■ **Task prompt**
Beginning with the line that holds "Given: Open the Analytics tab", output every remaining line of the material below exactly, and include none of the pictures.

━━━━━ Record excerpts ━━━━━

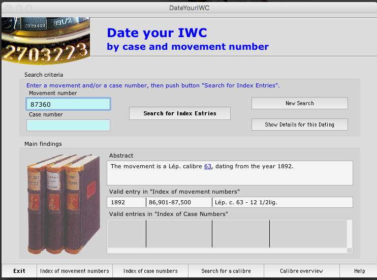Click the case numbers list scrollbar
Image resolution: width=377 pixels, height=280 pixels.
[349, 236]
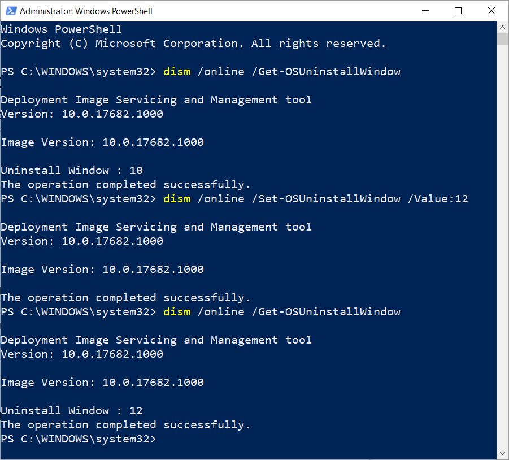This screenshot has height=460, width=509.
Task: Click the 'Uninstall Window : 12' output line
Action: click(72, 411)
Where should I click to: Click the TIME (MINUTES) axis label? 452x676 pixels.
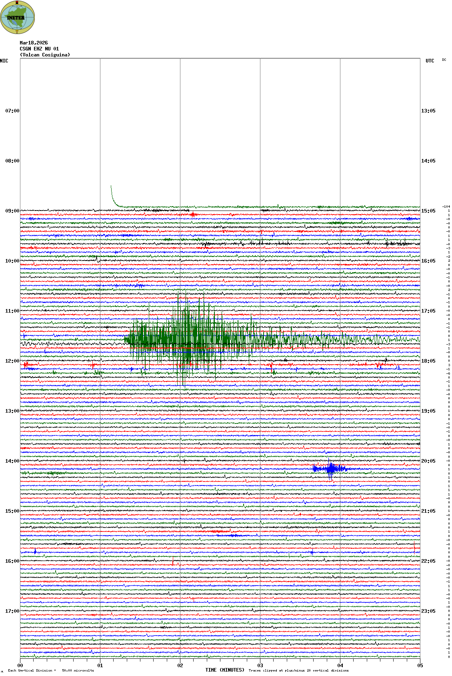point(225,670)
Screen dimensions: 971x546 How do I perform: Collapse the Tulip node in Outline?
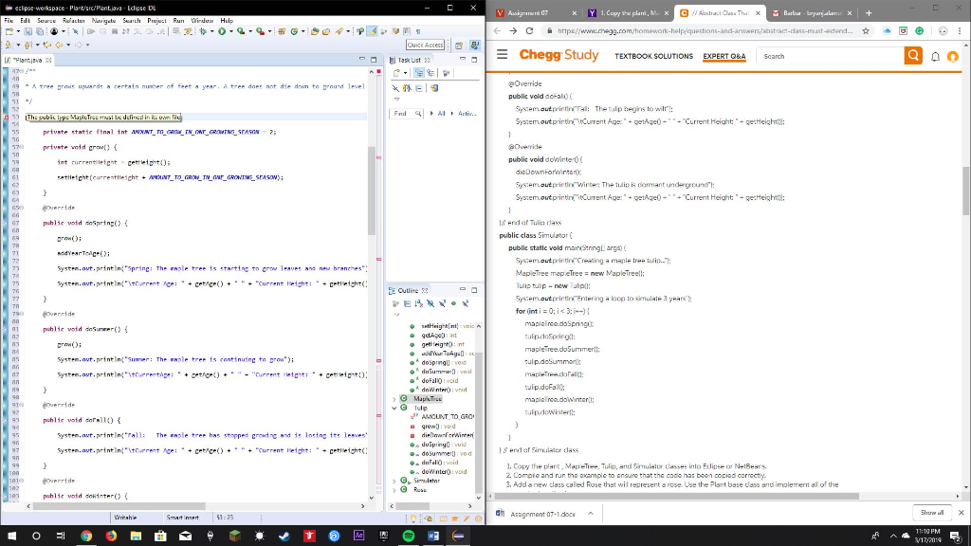coord(394,408)
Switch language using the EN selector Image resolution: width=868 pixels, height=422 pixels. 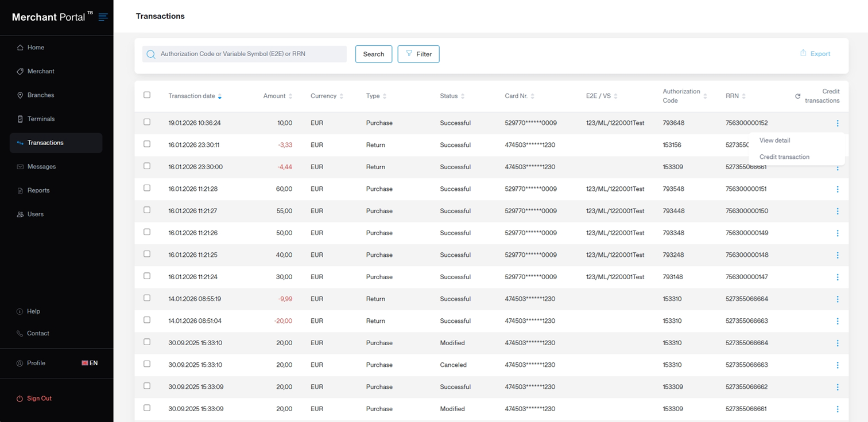[x=90, y=363]
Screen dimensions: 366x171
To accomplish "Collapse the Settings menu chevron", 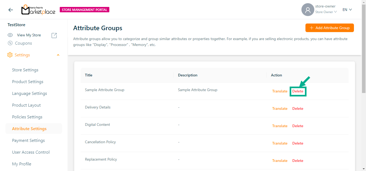I will point(58,55).

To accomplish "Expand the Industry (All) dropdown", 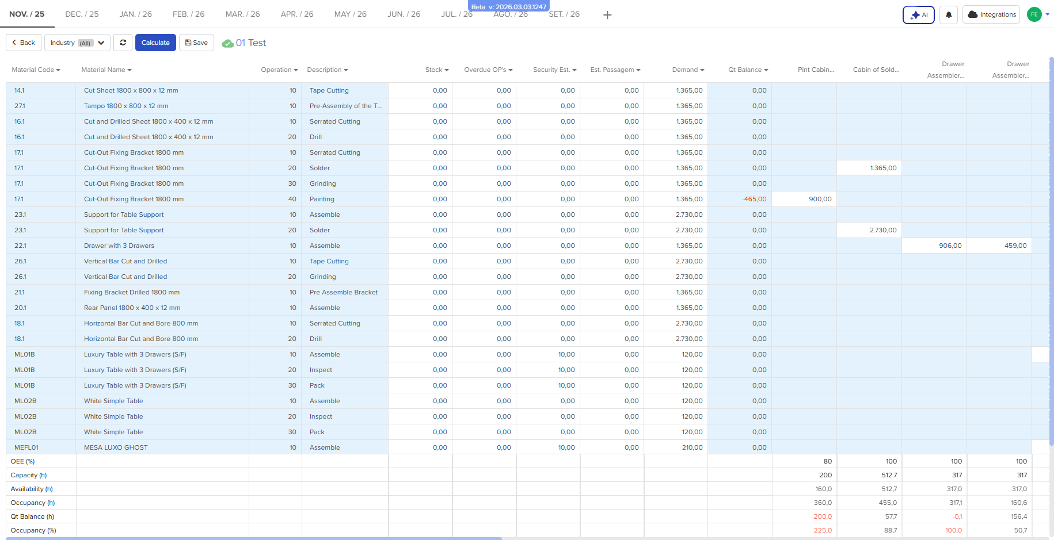I will coord(77,43).
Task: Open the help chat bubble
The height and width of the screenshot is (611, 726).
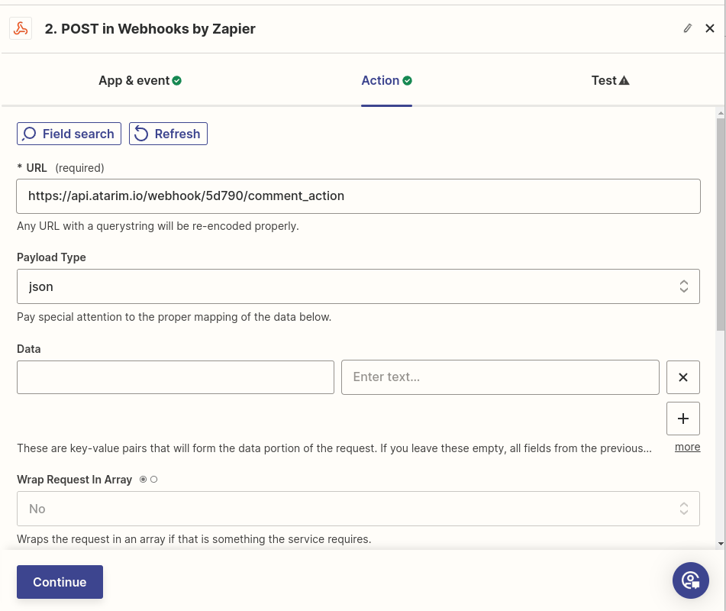Action: [691, 580]
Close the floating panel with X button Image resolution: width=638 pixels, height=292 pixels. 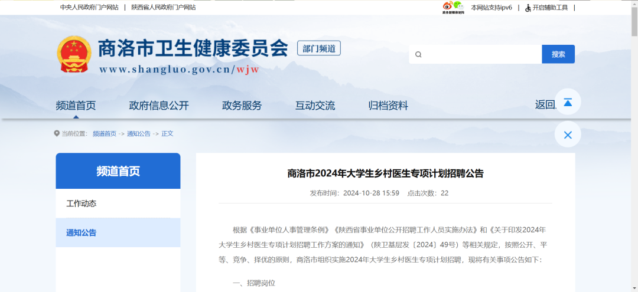coord(567,134)
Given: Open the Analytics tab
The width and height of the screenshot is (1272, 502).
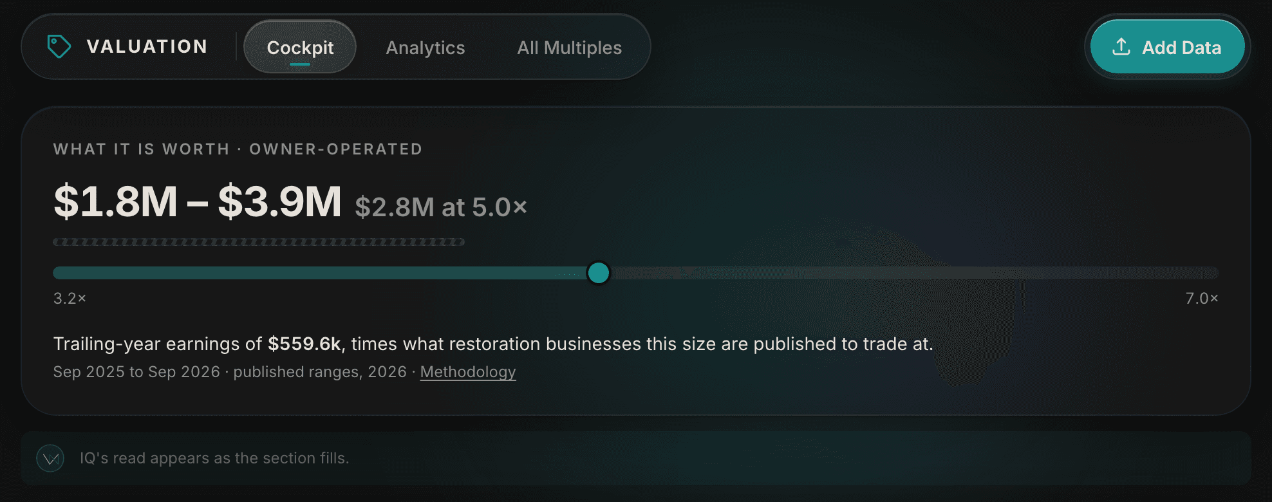Looking at the screenshot, I should click(425, 48).
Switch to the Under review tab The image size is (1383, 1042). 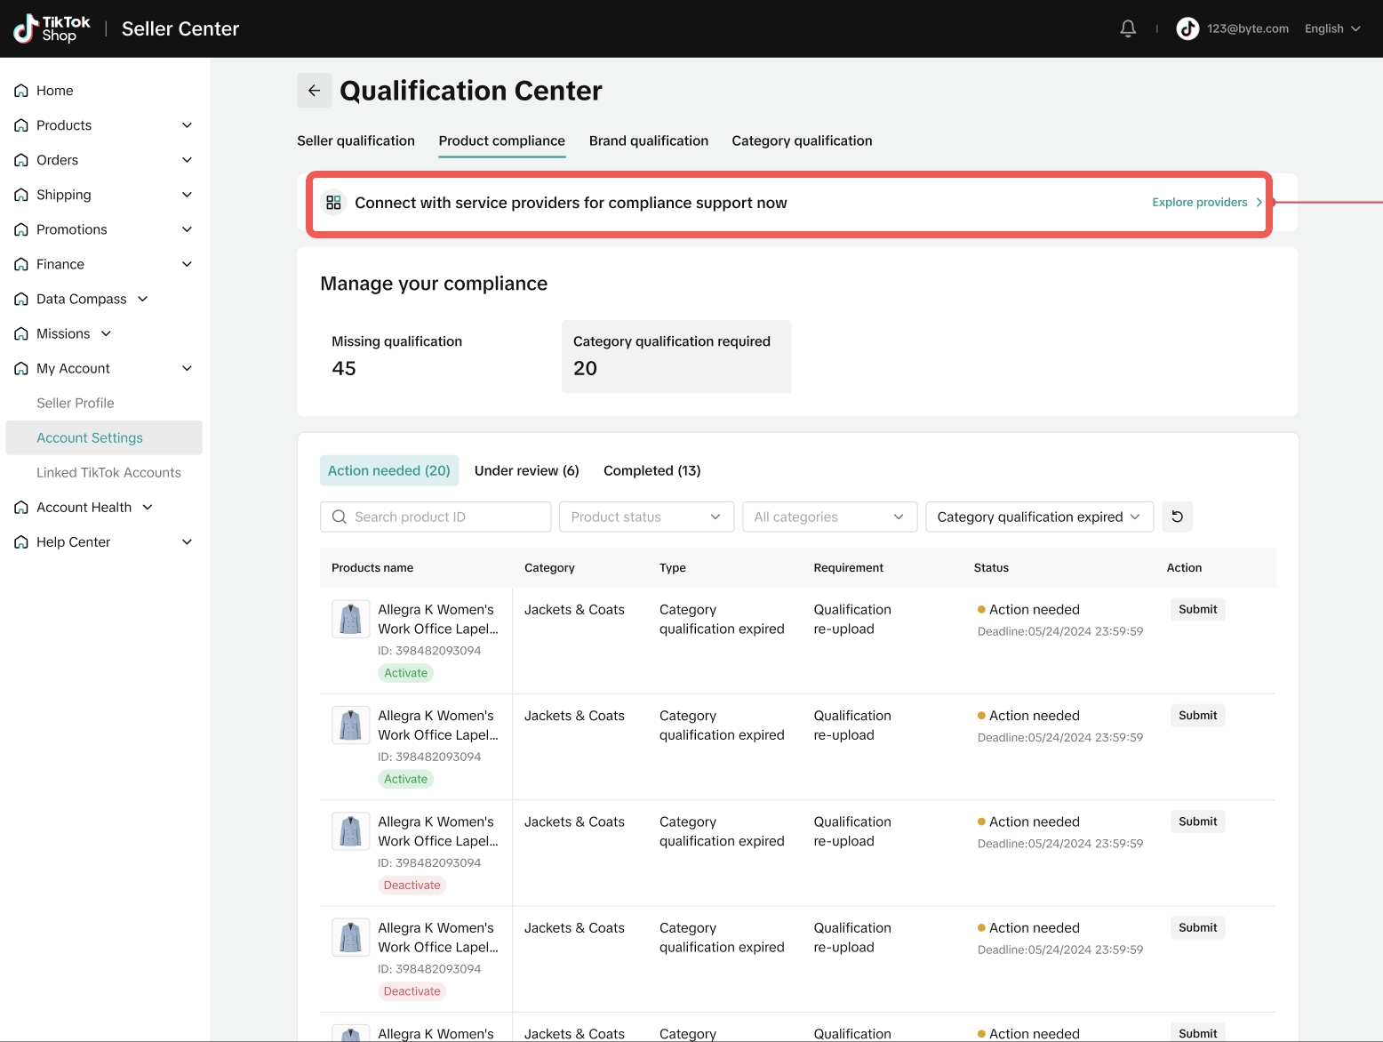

━━━━━

■ **Finished task**
Given: Open the Analytics tab
The width and height of the screenshot is (1272, 502).
Looking at the screenshot, I should click(425, 48).
Switch to the Under review tab The image size is (1383, 1042). 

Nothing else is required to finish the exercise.